**Instructions**
**1.** List every client company that the Wiser article names.
**2.** Print the passage of the Wiser article from the words "Headquartered in San" up to and including the words "of tracking revenue.".

**Page**
It wasn’t so long ago that companies who wanted to gauge what their competitors were selling, and charging, had to track the industry online. They had to log the inventory and the corresponding price, and then adjust prices so as not to be undersold. Rinse and repeat.
As would be expected in these days of automation, a company can now have their website do the searching for them. In the interim, their website can adjust pricing to beat the competitor.
Wiser, a California start-up, is helping companies do just that.
Software engineers at Wiser have created Web-based software for companies’ sales websites that monitor competitors’ prices online, then changes their own price in response – higher or lower – to pull sales in their direction.
What Wiser discovered is the “Amazon.com” effect, where people would look up pricing on Amazon to see what was most reasonable to pay, such as the range of prices available for a specific product. Wiser wanted companies to have that same technology at their fingertips, for their own products.
Headquartered in San Francisco, the startup has attracted clients such as AT&T, Bugaboo (a stroller company), Sodastream, and many others.
The client can set the pricing engine’s rules – how much to increase or decrease pricing, relative to a competitor – and whether to do so automatically, or with the consent of the website manager. All changes are done in real-time.
Wiser’s website add-on also includes the option of tracking revenue.

**Data**
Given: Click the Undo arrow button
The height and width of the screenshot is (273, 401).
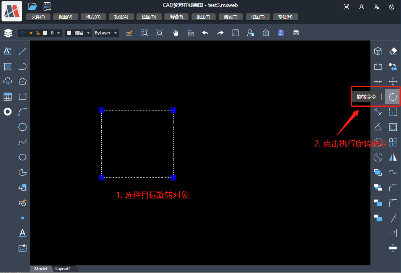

**Answers for this exercise**
**1.** AT&T, Bugaboo, Sodastream

**2.**
Headquartered in San Francisco, the startup has attracted clients such as AT&T, Bugaboo (a stroller company), Sodastream, and many others.
The client can set the pricing engine’s rules – how much to increase or decrease pricing, relative to a competitor – and whether to do so automatically, or with the consent of the website manager. All changes are done in real-time.
Wiser’s website add-on also includes the option of tracking revenue.